▶ _Problem_:
A verbatim copy of the records below, pictures omitted, is the task.

########

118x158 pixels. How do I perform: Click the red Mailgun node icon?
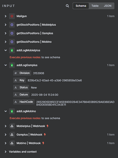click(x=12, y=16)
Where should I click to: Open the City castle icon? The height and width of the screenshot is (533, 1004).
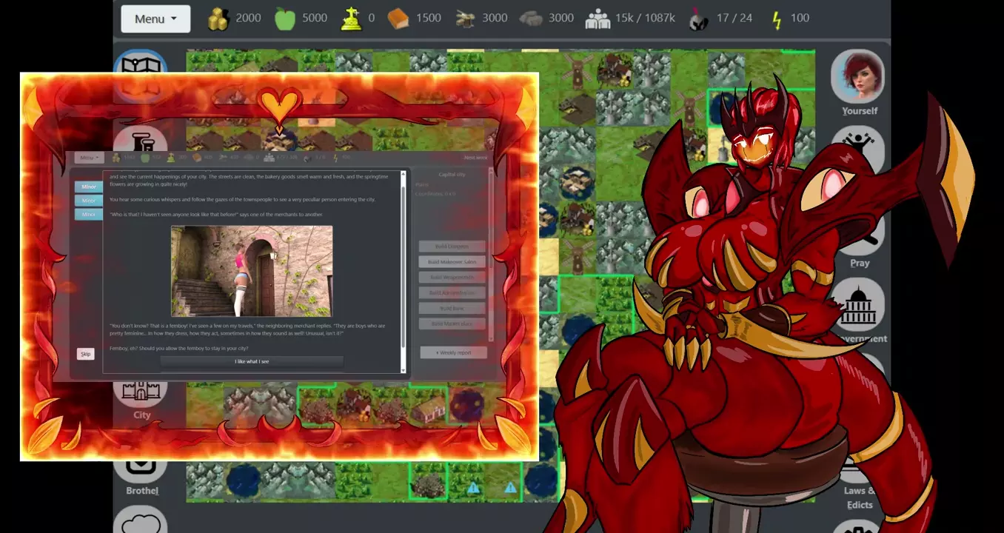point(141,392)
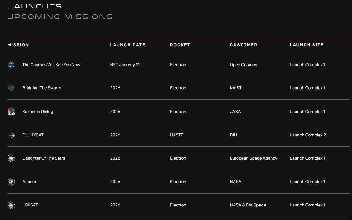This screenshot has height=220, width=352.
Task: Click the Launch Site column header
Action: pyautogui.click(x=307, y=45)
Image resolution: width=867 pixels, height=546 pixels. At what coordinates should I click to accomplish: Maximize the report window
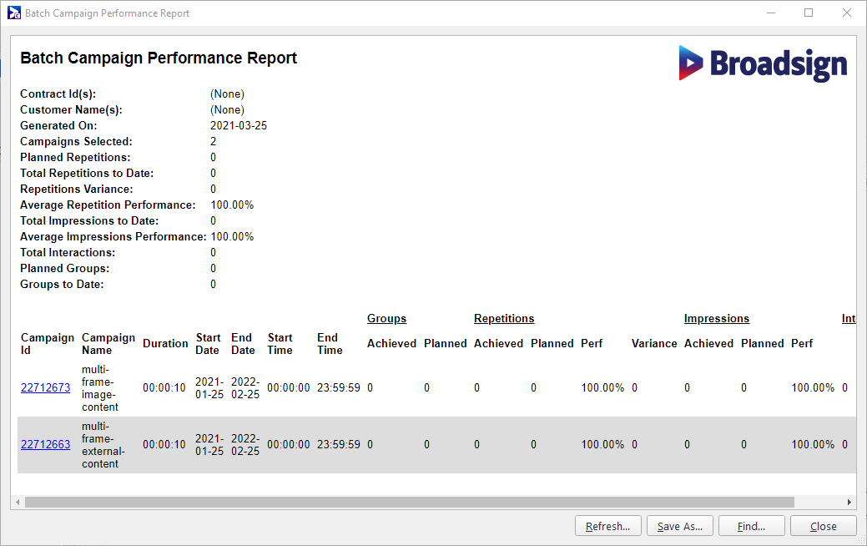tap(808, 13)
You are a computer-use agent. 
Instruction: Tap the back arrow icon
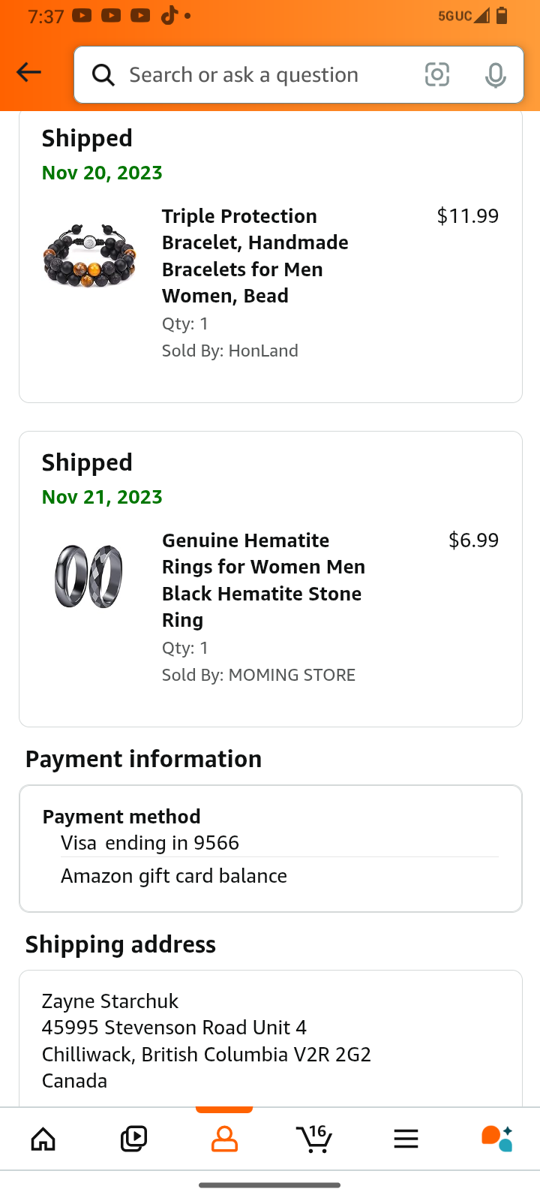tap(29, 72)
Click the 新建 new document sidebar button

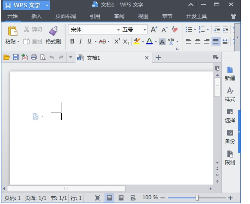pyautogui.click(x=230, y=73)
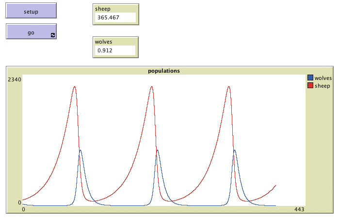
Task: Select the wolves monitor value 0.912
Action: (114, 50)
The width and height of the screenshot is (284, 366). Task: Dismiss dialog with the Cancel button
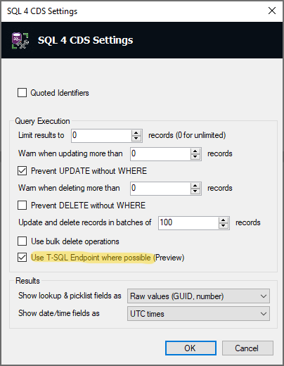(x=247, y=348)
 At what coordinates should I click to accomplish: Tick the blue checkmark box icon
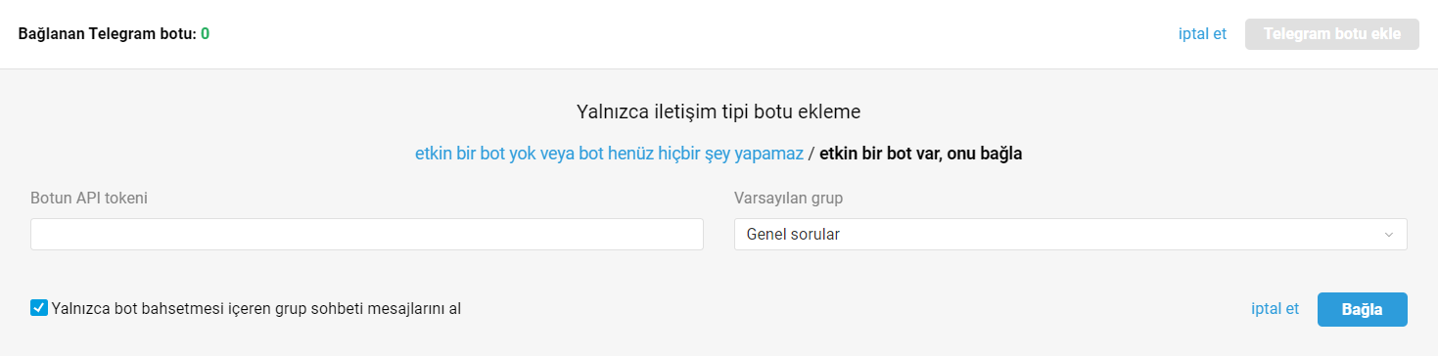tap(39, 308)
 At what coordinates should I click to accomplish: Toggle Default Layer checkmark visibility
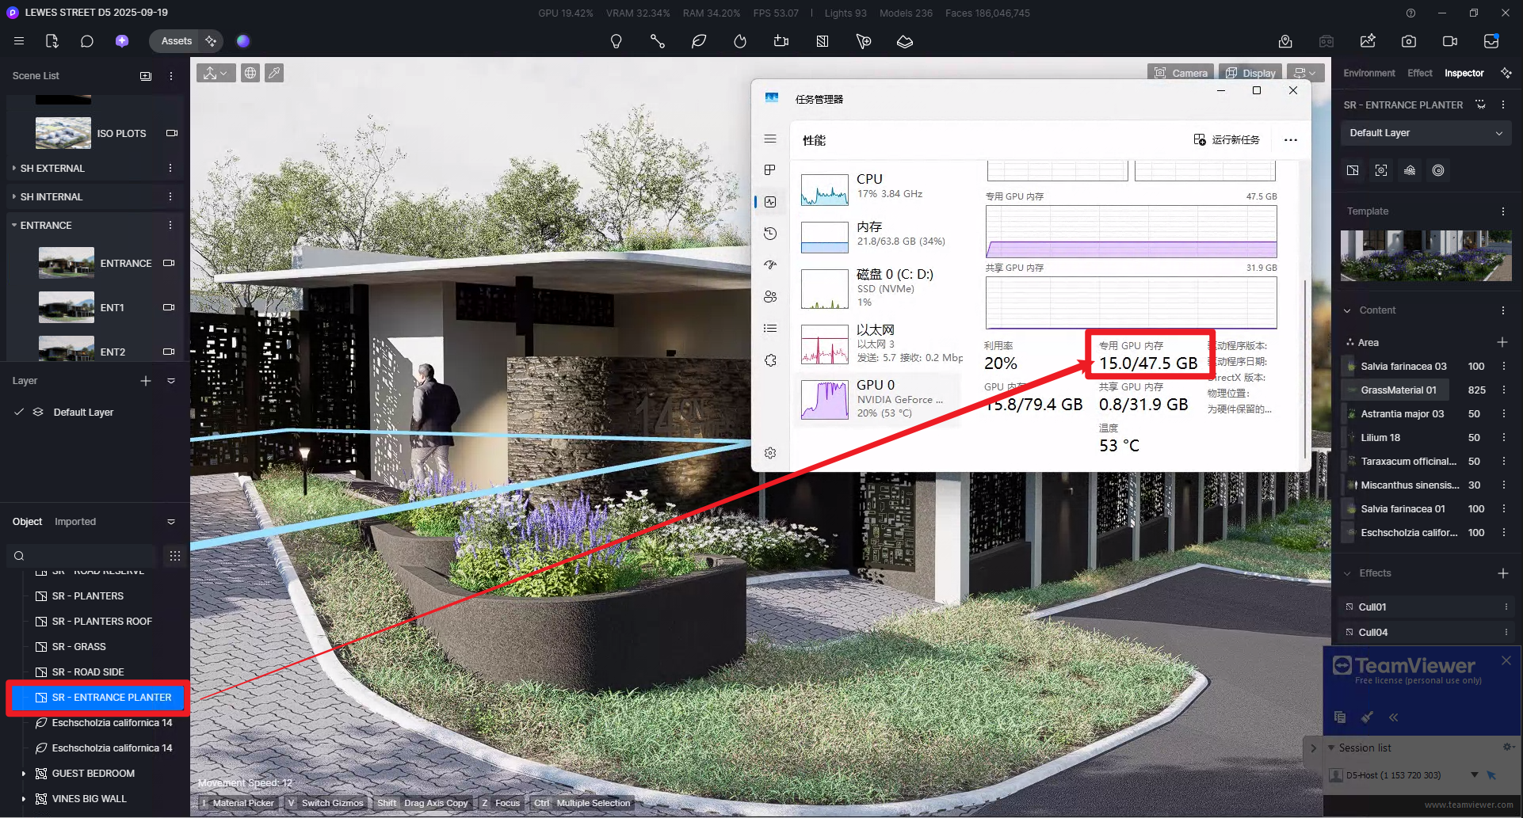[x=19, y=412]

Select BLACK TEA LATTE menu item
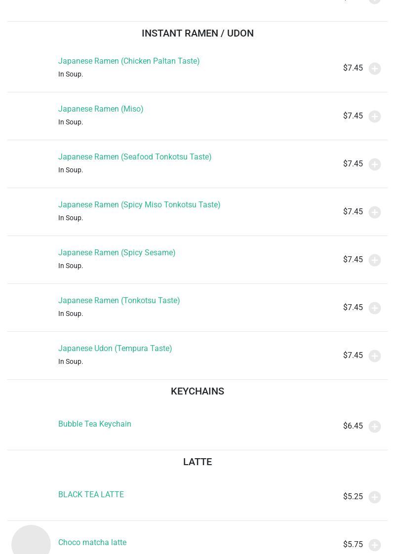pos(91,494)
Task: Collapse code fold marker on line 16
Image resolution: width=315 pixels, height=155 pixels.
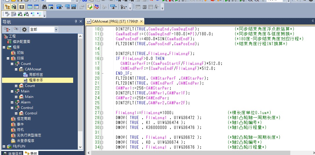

########

▶ _Result_:
118x158 pixels. How do I perform: Click the red Mailgun node icon?
click(x=12, y=16)
Where should I click to: Open the City castle icon? The height and width of the screenshot is (533, 1004).
point(141,392)
This screenshot has height=220, width=352.
Task: Click the Launch Site column header
Action: pyautogui.click(x=307, y=45)
Image resolution: width=867 pixels, height=546 pixels. At what coordinates should I click to accomplish: Maximize the report window
tap(808, 13)
You are a computer-use agent. 
Instruction: Tap the back arrow icon
tap(29, 72)
Click the 新建 new document sidebar button

pyautogui.click(x=230, y=73)
Task: Select the wolves monitor value 0.912
Action: (114, 50)
The width and height of the screenshot is (284, 366). Task: Dismiss dialog with the Cancel button
(x=247, y=348)
 At what coordinates should I click to accomplish: Tick the blue checkmark box icon
tap(39, 308)
 At what coordinates should I click to accomplish: Toggle Default Layer checkmark visibility
[x=19, y=412]

Select BLACK TEA LATTE menu item
pos(91,494)
Task: Collapse code fold marker on line 16
Image resolution: width=315 pixels, height=155 pixels.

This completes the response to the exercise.